- [WHAT THE TASK REQUIRES] Copy every line of the records below without changing anything.

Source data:

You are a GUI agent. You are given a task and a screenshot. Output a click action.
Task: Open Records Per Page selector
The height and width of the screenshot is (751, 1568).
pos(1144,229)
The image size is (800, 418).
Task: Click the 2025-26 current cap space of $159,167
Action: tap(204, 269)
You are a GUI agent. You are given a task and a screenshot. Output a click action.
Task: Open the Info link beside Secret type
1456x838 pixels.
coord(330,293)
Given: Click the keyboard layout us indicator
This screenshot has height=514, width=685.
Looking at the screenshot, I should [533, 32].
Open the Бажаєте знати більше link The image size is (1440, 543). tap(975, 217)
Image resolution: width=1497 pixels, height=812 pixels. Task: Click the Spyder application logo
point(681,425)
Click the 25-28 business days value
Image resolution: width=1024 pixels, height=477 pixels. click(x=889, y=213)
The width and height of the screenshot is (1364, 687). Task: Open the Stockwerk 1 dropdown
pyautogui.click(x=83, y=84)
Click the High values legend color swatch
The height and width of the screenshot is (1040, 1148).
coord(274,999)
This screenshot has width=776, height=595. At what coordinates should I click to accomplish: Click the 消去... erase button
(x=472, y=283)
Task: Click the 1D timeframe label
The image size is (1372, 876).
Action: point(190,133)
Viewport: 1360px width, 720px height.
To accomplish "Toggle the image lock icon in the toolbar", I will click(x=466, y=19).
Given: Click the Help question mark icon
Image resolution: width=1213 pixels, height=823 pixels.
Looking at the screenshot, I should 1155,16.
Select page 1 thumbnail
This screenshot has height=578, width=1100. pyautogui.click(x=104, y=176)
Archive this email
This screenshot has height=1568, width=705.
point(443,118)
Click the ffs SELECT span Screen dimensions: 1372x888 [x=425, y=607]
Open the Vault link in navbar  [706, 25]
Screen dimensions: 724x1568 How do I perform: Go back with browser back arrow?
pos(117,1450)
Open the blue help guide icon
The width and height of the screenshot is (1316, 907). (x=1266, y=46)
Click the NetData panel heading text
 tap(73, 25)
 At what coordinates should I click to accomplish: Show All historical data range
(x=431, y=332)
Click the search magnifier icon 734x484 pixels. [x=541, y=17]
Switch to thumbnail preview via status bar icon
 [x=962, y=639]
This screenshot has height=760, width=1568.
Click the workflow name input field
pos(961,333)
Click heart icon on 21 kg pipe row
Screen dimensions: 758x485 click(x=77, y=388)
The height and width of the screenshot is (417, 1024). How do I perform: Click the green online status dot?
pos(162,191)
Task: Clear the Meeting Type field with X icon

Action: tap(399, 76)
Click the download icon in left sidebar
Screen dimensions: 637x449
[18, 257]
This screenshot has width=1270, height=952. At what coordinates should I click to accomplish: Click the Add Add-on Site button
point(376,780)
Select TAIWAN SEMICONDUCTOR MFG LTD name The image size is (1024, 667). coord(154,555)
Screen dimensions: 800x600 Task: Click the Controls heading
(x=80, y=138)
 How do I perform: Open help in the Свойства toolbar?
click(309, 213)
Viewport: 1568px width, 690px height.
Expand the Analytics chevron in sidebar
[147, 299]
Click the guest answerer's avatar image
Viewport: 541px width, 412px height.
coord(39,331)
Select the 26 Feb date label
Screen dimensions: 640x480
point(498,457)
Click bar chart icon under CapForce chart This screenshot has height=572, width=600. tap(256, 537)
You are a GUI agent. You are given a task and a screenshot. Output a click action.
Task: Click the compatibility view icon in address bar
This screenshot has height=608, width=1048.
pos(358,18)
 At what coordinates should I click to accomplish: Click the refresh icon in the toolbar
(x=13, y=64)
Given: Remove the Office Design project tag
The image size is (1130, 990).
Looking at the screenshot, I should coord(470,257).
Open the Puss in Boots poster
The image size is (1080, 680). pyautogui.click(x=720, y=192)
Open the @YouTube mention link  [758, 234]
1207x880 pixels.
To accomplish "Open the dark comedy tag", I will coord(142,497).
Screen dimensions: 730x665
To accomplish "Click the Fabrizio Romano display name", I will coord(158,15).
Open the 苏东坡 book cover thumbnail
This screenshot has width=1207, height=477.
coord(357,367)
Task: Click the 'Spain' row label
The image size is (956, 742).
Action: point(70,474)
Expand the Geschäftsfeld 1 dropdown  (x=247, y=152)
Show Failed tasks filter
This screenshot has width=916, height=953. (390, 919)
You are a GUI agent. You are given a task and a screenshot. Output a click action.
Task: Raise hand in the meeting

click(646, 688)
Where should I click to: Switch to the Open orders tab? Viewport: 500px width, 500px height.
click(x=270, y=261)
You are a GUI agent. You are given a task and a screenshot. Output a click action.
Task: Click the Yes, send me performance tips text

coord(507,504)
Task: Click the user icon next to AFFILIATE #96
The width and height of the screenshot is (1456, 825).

- [RESPONSE FOR THIS EXERCISE]
You are a GUI agent. You are given a task and a screenshot. Output a click action.
Task: Open Records Per Page selector
The height and width of the screenshot is (751, 1568).
pos(1144,229)
The image size is (800, 418).
Task: Click the 2025-26 current cap space of $159,167
Action: tap(204, 269)
You are a GUI agent. You are given a task and a screenshot. Output a click action.
Task: Open the Info link beside Secret type
1456x838 pixels.
coord(330,293)
Given: Click the keyboard layout us indicator
This screenshot has height=514, width=685.
Looking at the screenshot, I should [533, 32].
Open the Бажаєте знати більше link The image size is (1440, 543). tap(975, 217)
Image resolution: width=1497 pixels, height=812 pixels. Task: Click the Spyder application logo
point(681,425)
Click the 25-28 business days value
Image resolution: width=1024 pixels, height=477 pixels. click(x=889, y=213)
The width and height of the screenshot is (1364, 687). Task: Open the Stockwerk 1 dropdown
pyautogui.click(x=83, y=84)
Click the High values legend color swatch
The height and width of the screenshot is (1040, 1148).
coord(274,999)
This screenshot has width=776, height=595. At what coordinates should I click to accomplish: Click the 消去... erase button
(x=472, y=283)
Task: Click the 1D timeframe label
The image size is (1372, 876).
Action: point(190,133)
Viewport: 1360px width, 720px height.
To accomplish "Toggle the image lock icon in the toolbar", I will click(x=466, y=19).
Given: Click the Help question mark icon
Image resolution: width=1213 pixels, height=823 pixels.
Looking at the screenshot, I should 1155,16.
Select page 1 thumbnail
This screenshot has height=578, width=1100. pyautogui.click(x=104, y=176)
Archive this email
This screenshot has height=1568, width=705.
point(443,118)
Click the ffs SELECT span Screen dimensions: 1372x888 [x=425, y=607]
Open the Vault link in navbar  [706, 25]
Screen dimensions: 724x1568 How do I perform: Go back with browser back arrow?
pos(117,1450)
Open the blue help guide icon
The width and height of the screenshot is (1316, 907). (x=1266, y=46)
Click the NetData panel heading text
 tap(73, 25)
 At what coordinates should I click to accomplish: Show All historical data range
(x=431, y=332)
Click the search magnifier icon 734x484 pixels. [x=541, y=17]
Switch to thumbnail preview via status bar icon
 [x=962, y=639]
This screenshot has height=760, width=1568.
Click the workflow name input field
pos(961,333)
Click heart icon on 21 kg pipe row
Screen dimensions: 758x485 click(x=77, y=388)
The height and width of the screenshot is (417, 1024). How do I perform: Click the green online status dot?
pos(162,191)
Task: Clear the Meeting Type field with X icon

Action: tap(399, 76)
Click the download icon in left sidebar
Screen dimensions: 637x449
[18, 257]
This screenshot has width=1270, height=952. At what coordinates should I click to accomplish: Click the Add Add-on Site button
point(376,780)
Select TAIWAN SEMICONDUCTOR MFG LTD name The image size is (1024, 667). coord(154,555)
Screen dimensions: 800x600 Task: Click the Controls heading
(x=80, y=138)
 How do I perform: Open help in the Свойства toolbar?
click(309, 213)
Viewport: 1568px width, 690px height.
Expand the Analytics chevron in sidebar
[147, 299]
Click the guest answerer's avatar image
Viewport: 541px width, 412px height.
coord(39,331)
Select the 26 Feb date label
Screen dimensions: 640x480
point(498,457)
Click bar chart icon under CapForce chart This screenshot has height=572, width=600. tap(256, 537)
You are a GUI agent. You are given a task and a screenshot. Output a click action.
Task: Click the compatibility view icon in address bar
This screenshot has height=608, width=1048.
pos(358,18)
 At what coordinates should I click to accomplish: Click the refresh icon in the toolbar
(x=13, y=64)
Given: Remove the Office Design project tag
The image size is (1130, 990).
Looking at the screenshot, I should coord(470,257).
Open the Puss in Boots poster
The image size is (1080, 680). pyautogui.click(x=720, y=192)
Open the @YouTube mention link  [758, 234]
1207x880 pixels.
To accomplish "Open the dark comedy tag", I will coord(142,497).
Screen dimensions: 730x665
To accomplish "Click the Fabrizio Romano display name", I will coord(158,15).
Open the 苏东坡 book cover thumbnail
This screenshot has width=1207, height=477.
coord(357,367)
Task: Click the 'Spain' row label
The image size is (956, 742).
Action: point(70,474)
Expand the Geschäftsfeld 1 dropdown  (x=247, y=152)
Show Failed tasks filter
This screenshot has width=916, height=953. (390, 919)
You are a GUI agent. You are given a task and a screenshot. Output a click action.
Task: Raise hand in the meeting

click(646, 688)
Where should I click to: Switch to the Open orders tab? Viewport: 500px width, 500px height.
click(x=270, y=261)
You are a GUI agent. You are given a task and a screenshot. Output a click action.
Task: Click the Yes, send me performance tips text

coord(507,504)
Task: Click the user icon next to AFFILIATE #96
The width and height of the screenshot is (1456, 825).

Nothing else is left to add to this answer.